There is a strong relationship between stress, health, and obesity. Addressing stressors is an important part of being healthy.

  • The causes of obesity are complex, with unique personal and historical factors that include colonization and residen­tial school experiences affecting Indigenous people. Look for opportunities to speak with your healthcare providers, family, and wider community to build understanding of its causes and to reveal pathways to your health and wellness.
  • Addressing stress and other emotional pain in your life can be protective of obesity. It is important for you to explore, identify, and address causes of stress in your life, at personal, social, and wider system levels. Seek out support from people you trust, including your healthcare providers. Doctors, nurses, dietitians, and social workers can be important re­sources for healing and accessing knowledge.
  • Part of healing from the past is working on small, attainable steps that may best influence positive health and promote a healthier body weight.

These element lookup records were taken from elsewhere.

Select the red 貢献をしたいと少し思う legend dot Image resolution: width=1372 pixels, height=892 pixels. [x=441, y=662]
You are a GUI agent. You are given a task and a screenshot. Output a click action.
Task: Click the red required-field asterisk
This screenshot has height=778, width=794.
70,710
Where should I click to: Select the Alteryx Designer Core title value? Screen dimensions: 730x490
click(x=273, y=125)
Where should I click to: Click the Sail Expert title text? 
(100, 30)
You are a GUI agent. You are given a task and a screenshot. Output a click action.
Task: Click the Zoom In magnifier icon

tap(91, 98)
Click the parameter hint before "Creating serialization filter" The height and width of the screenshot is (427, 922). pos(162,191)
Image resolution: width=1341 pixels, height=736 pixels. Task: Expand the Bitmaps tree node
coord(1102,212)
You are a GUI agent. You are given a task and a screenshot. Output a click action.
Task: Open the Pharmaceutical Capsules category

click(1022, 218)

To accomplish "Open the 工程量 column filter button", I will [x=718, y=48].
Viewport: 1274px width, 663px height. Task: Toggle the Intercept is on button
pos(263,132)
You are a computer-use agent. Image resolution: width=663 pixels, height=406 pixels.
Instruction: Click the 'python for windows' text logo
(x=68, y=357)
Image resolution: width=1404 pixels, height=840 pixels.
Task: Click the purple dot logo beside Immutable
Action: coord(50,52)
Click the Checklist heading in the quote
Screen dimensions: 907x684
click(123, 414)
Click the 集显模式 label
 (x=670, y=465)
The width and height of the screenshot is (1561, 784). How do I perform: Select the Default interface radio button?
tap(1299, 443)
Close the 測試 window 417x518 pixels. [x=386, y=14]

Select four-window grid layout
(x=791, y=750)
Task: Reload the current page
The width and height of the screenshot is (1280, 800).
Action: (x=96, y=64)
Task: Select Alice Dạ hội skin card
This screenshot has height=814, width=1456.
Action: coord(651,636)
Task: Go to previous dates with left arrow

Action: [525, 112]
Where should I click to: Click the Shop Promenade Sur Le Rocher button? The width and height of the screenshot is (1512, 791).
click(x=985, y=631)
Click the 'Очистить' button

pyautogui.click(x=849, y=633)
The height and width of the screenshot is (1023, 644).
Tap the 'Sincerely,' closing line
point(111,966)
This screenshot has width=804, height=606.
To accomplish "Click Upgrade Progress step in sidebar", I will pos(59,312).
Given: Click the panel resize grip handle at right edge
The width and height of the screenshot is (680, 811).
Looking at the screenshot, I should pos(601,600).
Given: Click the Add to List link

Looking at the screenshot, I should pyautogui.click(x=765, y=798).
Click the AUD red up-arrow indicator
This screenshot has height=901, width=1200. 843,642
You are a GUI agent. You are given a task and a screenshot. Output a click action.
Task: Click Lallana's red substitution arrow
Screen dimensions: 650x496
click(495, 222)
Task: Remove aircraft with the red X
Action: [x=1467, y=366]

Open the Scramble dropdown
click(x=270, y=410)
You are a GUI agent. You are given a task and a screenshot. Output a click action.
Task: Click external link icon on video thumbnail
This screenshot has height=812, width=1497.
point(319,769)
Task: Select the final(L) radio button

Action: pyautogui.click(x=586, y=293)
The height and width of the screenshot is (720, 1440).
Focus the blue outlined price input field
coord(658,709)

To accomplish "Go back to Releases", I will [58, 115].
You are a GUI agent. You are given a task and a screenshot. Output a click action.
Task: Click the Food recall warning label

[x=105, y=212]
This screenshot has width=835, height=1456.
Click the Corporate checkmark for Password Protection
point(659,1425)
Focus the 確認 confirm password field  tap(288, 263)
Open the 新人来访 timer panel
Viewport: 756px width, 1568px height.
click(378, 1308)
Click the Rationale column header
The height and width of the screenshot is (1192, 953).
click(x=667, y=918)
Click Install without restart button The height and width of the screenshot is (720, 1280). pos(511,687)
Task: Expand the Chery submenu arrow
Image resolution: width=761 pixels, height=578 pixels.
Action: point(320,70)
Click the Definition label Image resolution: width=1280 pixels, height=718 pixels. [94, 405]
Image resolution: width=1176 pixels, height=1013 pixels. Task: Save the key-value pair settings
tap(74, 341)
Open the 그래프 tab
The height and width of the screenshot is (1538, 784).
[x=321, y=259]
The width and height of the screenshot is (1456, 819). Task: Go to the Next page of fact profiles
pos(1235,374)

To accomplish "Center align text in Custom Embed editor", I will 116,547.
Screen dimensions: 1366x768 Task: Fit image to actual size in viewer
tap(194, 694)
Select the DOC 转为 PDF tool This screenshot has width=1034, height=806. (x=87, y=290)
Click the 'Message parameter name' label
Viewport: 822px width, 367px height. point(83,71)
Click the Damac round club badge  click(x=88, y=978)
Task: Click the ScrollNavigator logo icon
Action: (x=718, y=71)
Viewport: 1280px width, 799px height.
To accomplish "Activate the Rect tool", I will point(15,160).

  • Community resources are important in this journey. Seek to connect with community activities that promote healthy be­haviours (e.g., activity groups, traditional food preparation, community gardens).
  • Due to colonization and social exclusion, Indigenous people experience significant stress that discourages overall mental and emotional wellness. Cultural and community disruption caused by colonization complicate the already-complex causes of obesity for Indigenous people. Learning about the causes and possible solutions to stressors at personal, social, and systemic levels is important to preventing and managing obesity, as this can allow you to connect to opportunities for support.